Written instruction – Recast the listing below as a Markdown table with two columns, Row and Line, putting each line in its own numbered row and omitting blank lines.

Supplied data –
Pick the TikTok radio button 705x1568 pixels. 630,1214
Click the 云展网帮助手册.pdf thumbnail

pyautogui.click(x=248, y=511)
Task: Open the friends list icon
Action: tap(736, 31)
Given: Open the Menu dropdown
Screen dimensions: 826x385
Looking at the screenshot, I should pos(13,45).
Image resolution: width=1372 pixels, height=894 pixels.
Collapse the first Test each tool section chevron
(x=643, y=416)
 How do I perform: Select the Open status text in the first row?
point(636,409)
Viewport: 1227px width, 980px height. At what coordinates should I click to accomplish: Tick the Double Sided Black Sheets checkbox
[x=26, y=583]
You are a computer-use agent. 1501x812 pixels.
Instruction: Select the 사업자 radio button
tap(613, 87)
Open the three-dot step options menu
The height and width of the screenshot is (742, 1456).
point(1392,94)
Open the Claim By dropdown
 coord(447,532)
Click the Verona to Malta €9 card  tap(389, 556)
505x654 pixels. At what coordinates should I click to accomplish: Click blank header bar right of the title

Output for this exercise –
| Row | Line |
|---|---|
| 1 | Pick the TikTok radio button 705x1568 pixels. 630,1214 |
| 2 | Click the 云展网帮助手册.pdf thumbnail |
| 3 | pyautogui.click(x=248, y=511) |
| 4 | Task: Open the friends list icon |
| 5 | Action: tap(736, 31) |
| 6 | Given: Open the Menu dropdown |
| 7 | Screen dimensions: 826x385 |
| 8 | Looking at the screenshot, I should pos(13,45). |
| 9 | Image resolution: width=1372 pixels, height=894 pixels. |
| 10 | Collapse the first Test each tool section chevron |
| 11 | (x=643, y=416) |
| 12 |  How do I perform: Select the Open status text in the first row? |
| 13 | point(636,409) |
| 14 | Viewport: 1227px width, 980px height. At what coordinates should I click to accomplish: Tick the Double Sided Black Sheets checkbox |
| 15 | [x=26, y=583] |
| 16 | You are a computer-use agent. 1501x812 pixels. |
| 17 | Instruction: Select the 사업자 radio button |
| 18 | tap(613, 87) |
| 19 | Open the three-dot step options menu |
| 20 | The height and width of the screenshot is (742, 1456). |
| 21 | point(1392,94) |
| 22 | Open the Claim By dropdown |
| 23 |  coord(447,532) |
| 24 | Click the Verona to Malta €9 card  tap(389, 556) |
| 25 | 505x654 pixels. At what coordinates should I click to accomplish: Click blank header bar right of the title |